### [WHAT TO DO]
Please copy the entries below word for word.

### [PROVIDED MATERIAL]
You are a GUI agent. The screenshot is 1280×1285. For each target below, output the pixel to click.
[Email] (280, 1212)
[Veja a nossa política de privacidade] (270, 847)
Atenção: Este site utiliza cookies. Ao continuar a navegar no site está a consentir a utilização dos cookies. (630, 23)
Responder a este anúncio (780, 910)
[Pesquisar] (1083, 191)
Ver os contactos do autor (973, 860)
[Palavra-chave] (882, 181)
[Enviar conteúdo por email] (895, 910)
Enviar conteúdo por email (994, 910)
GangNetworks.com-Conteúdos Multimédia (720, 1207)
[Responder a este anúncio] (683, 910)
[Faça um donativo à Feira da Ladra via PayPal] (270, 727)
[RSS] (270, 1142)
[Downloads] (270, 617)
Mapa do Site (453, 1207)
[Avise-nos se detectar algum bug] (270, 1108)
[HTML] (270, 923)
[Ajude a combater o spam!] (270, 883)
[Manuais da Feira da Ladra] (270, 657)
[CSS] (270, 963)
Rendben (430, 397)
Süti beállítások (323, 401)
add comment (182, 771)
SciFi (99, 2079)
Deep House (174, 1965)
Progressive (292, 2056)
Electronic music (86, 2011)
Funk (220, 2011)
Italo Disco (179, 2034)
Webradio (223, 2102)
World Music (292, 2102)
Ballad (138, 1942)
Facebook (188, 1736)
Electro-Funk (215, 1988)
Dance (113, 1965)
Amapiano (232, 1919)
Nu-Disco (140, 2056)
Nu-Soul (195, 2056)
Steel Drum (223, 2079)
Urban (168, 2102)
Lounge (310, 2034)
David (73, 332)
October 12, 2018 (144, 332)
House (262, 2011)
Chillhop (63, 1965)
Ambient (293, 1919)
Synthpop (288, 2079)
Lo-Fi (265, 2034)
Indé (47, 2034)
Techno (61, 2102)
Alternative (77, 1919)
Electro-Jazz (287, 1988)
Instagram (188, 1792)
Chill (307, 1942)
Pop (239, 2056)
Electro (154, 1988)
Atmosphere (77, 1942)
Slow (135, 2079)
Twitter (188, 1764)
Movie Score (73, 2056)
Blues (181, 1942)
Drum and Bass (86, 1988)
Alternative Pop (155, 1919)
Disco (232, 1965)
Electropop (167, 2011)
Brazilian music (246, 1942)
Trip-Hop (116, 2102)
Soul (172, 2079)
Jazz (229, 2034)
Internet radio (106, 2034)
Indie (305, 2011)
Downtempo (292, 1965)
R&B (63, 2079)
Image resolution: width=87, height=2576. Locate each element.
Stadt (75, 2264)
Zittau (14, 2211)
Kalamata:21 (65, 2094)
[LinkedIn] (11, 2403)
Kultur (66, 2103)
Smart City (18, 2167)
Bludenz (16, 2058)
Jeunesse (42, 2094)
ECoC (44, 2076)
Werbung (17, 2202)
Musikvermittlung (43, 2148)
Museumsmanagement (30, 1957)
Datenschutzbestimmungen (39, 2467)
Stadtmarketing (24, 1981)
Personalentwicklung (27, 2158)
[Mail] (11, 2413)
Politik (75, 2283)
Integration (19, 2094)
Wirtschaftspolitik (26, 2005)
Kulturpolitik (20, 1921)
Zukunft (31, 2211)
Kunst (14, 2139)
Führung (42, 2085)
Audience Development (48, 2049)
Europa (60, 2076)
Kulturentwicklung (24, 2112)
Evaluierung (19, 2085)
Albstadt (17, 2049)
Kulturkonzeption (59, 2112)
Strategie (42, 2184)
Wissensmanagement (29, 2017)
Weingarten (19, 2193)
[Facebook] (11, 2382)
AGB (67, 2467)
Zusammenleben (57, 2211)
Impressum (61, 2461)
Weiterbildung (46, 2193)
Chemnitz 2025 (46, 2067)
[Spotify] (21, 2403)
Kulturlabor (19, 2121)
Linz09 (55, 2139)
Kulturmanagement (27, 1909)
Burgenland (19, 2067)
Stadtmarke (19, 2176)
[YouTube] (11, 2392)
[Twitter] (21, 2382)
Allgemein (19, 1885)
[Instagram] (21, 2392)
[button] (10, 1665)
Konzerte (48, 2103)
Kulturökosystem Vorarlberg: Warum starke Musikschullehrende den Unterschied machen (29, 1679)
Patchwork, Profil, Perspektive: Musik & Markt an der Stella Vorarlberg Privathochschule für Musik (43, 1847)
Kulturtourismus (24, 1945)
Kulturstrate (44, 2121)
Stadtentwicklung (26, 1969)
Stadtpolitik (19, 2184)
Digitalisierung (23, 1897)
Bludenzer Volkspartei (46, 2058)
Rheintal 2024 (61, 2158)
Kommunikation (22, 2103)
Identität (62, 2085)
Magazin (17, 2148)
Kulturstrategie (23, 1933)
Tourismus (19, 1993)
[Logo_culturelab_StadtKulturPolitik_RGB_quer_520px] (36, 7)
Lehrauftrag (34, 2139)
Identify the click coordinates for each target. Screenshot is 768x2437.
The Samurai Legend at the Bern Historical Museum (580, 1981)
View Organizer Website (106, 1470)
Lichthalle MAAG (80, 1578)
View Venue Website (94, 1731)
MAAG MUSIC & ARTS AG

### [ANSWER FOR THIS EXERCISE]
You are a GUI agent. The screenshot is 1280×1285. For each target below, output the pixel to click.
[Email] (280, 1212)
[Veja a nossa política de privacidade] (270, 847)
Atenção: Este site utiliza cookies. Ao continuar a navegar no site está a consentir a utilização dos cookies. (630, 23)
Responder a este anúncio (780, 910)
[Pesquisar] (1083, 191)
Ver os contactos do autor (973, 860)
[Palavra-chave] (882, 181)
[Enviar conteúdo por email] (895, 910)
Enviar conteúdo por email (994, 910)
GangNetworks.com-Conteúdos Multimédia (720, 1207)
[Responder a este anúncio] (683, 910)
[Faça um donativo à Feira da Ladra via PayPal] (270, 727)
[RSS] (270, 1142)
[Downloads] (270, 617)
Mapa do Site (453, 1207)
[Avise-nos se detectar algum bug] (270, 1108)
[HTML] (270, 923)
[Ajude a combater o spam!] (270, 883)
[Manuais da Feira da Ladra] (270, 657)
[CSS] (270, 963)
Rendben (430, 397)
Süti beállítások (323, 401)
add comment (182, 771)
SciFi (99, 2079)
Deep House (174, 1965)
Progressive (292, 2056)
Electronic music (86, 2011)
Funk (220, 2011)
Italo Disco (179, 2034)
Webradio (223, 2102)
World Music (292, 2102)
Ballad (138, 1942)
Facebook (188, 1736)
Electro-Funk (215, 1988)
Dance (113, 1965)
Amapiano (232, 1919)
Nu-Disco (140, 2056)
Nu-Soul (195, 2056)
Steel Drum (223, 2079)
Urban (168, 2102)
Lounge (310, 2034)
David (73, 332)
October 12, 2018 (144, 332)
House (262, 2011)
Chillhop (63, 1965)
Ambient (293, 1919)
Synthpop (288, 2079)
Lo-Fi (265, 2034)
Indé (47, 2034)
Techno (61, 2102)
Alternative (77, 1919)
Electro-Jazz (287, 1988)
Instagram (188, 1792)
Chill (307, 1942)
Pop (239, 2056)
Electro (154, 1988)
Atmosphere (77, 1942)
Slow (135, 2079)
Twitter (188, 1764)
Movie Score (73, 2056)
Blues (181, 1942)
Drum and Bass (86, 1988)
Alternative Pop (155, 1919)
Disco (232, 1965)
Electropop (167, 2011)
Brazilian music (246, 1942)
Trip-Hop (116, 2102)
Soul (172, 2079)
Jazz (229, 2034)
Internet radio (106, 2034)
Indie (305, 2011)
Downtempo (292, 1965)
R&B (63, 2079)
Image resolution: width=87, height=2576. Locate each element.
Stadt (75, 2264)
Zittau (14, 2211)
Kalamata:21 (65, 2094)
[LinkedIn] (11, 2403)
Kultur (66, 2103)
Smart City (18, 2167)
Bludenz (16, 2058)
Jeunesse (42, 2094)
ECoC (44, 2076)
Werbung (17, 2202)
Musikvermittlung (43, 2148)
Museumsmanagement (30, 1957)
Datenschutzbestimmungen (39, 2467)
Stadtmarketing (24, 1981)
Personalentwicklung (27, 2158)
[Mail] (11, 2413)
Politik (75, 2283)
Integration (19, 2094)
Wirtschaftspolitik (26, 2005)
Kulturpolitik (20, 1921)
Zukunft (31, 2211)
Kunst (14, 2139)
Führung (42, 2085)
Audience Development (48, 2049)
Europa (60, 2076)
Kulturentwicklung (24, 2112)
Evaluierung (19, 2085)
Albstadt (17, 2049)
Kulturkonzeption (59, 2112)
Strategie (42, 2184)
Wissensmanagement (29, 2017)
Weingarten (19, 2193)
[Facebook] (11, 2382)
AGB (67, 2467)
Zusammenleben (57, 2211)
Impressum (61, 2461)
Weiterbildung (46, 2193)
Chemnitz 2025 (46, 2067)
[Spotify] (21, 2403)
Kulturlabor (19, 2121)
Linz09 (55, 2139)
Kulturmanagement (27, 1909)
Burgenland (19, 2067)
Stadtmarke (19, 2176)
[YouTube] (11, 2392)
[Twitter] (21, 2382)
Allgemein (19, 1885)
[Instagram] (21, 2392)
[button] (10, 1665)
Konzerte (48, 2103)
Kulturökosystem Vorarlberg: Warum starke Musikschullehrende den Unterschied machen (29, 1679)
Patchwork, Profil, Perspektive: Musik & Markt an der Stella Vorarlberg Privathochschule für Musik (43, 1847)
Kulturtourismus (24, 1945)
Kulturstrate (44, 2121)
Stadtentwicklung (26, 1969)
Stadtpolitik (19, 2184)
Digitalisierung (23, 1897)
Bludenzer Volkspartei (46, 2058)
Rheintal 2024 (61, 2158)
Kommunikation (22, 2103)
Identität (62, 2085)
Magazin (17, 2148)
Kulturstrategie (23, 1933)
Tourismus (19, 1993)
[Logo_culturelab_StadtKulturPolitik_RGB_quer_520px] (36, 7)
Lehrauftrag (34, 2139)
Identify the click coordinates for each target. Screenshot is 768x2437.
The Samurai Legend at the Bern Historical Museum (580, 1981)
View Organizer Website (106, 1470)
Lichthalle MAAG (80, 1578)
View Venue Website (94, 1731)
MAAG MUSIC & ARTS AG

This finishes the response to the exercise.